JDevlieghere accepted this revision.Apr 21 2018, 1:38 PM
JDevlieghere added a subscriber: JDevlieghere.

Would you mind adding one more test that ensure the tool doesn’t crash with incomplete input, e.g. a file containing just CP or DI? Other than that this LGTM.

modocache updated this revision to Diff 143462.Apr 21 2018, 4:34 PM

Thanks, @JDevlieghere! I added two tests like the ones you described. Thankfully it doesn't crash because llvm-bcanalyzer verifies the bitcode invariant that input sizes be a multiple of 4.

This revision was not accepted when it landed; it landed in state Needs Review.Apr 21 2018, 4:56 PM
This revision was automatically updated to reflect the committed changes.

Strange, the revision appeared to have been "Accepted" by @JDevlieghere.
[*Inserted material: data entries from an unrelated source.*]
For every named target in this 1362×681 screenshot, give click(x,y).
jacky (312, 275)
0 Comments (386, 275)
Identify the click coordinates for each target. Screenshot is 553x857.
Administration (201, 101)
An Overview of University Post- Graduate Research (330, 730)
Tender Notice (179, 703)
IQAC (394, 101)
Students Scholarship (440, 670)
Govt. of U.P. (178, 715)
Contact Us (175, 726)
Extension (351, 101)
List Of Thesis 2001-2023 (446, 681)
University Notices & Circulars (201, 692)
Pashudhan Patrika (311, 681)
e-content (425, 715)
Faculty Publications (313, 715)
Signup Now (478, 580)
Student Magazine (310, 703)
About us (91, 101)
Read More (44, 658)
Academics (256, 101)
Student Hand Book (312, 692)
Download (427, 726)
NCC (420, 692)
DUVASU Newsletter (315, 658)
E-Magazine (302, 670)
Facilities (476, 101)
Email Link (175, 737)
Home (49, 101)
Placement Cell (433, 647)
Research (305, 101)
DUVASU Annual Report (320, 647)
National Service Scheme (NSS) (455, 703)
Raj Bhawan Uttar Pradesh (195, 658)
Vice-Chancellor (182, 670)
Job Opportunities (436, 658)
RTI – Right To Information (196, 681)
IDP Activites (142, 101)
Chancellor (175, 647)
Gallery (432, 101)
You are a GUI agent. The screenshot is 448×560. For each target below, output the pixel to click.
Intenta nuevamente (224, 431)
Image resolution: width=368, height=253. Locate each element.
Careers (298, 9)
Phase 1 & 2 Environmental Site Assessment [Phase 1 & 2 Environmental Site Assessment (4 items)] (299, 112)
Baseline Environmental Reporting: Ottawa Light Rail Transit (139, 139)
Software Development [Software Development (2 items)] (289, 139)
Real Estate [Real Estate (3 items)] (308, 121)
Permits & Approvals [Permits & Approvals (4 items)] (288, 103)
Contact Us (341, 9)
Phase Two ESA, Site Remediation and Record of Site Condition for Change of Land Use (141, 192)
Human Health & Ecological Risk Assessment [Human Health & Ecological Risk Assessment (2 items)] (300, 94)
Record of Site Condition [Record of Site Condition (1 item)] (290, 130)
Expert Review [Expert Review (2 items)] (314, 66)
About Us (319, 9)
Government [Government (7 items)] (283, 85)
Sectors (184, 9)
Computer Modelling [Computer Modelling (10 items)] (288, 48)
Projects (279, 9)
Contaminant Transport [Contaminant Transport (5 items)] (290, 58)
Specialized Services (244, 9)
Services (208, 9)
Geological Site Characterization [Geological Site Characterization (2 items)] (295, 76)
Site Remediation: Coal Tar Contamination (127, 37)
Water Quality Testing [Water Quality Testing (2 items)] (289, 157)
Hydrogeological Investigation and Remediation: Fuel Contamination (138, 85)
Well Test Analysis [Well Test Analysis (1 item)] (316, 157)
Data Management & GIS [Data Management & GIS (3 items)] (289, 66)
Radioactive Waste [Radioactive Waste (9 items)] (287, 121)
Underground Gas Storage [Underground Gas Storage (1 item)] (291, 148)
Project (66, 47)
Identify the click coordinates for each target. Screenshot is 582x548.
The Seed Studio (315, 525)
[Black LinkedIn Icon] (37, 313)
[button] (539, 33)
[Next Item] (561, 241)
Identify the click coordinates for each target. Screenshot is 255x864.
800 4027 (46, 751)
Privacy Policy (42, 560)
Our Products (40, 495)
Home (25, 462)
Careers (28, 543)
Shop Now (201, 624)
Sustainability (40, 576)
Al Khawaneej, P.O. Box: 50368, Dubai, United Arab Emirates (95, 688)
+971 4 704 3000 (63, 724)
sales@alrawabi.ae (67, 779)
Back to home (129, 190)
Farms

I wonder why the message says it wasn't accepted...? Apologies in advance if I did something incorrectly when landing this.

Thanks, @JDevlieghere! I added two tests like the ones you described. Thankfully it doesn't crash because llvm-bcanalyzer verifies the bitcode invariant that input sizes be a multiple of 4.

Thanks, Brian!

Strange, the revision appeared to have been "Accepted" by @JDevlieghere. I wonder why the message says it wasn't accepted...? Apologies in advance if I did something incorrectly when landing this.

If someone request changes, they have to explicitly accept for Phabricator to consider the whole diff as accepted. I think the UI could do a better job at showing this, because I've seen this confuse people on several occasions. Anyway, I'm sure there's nothing to worry about here since you had already addressed @davide's comments.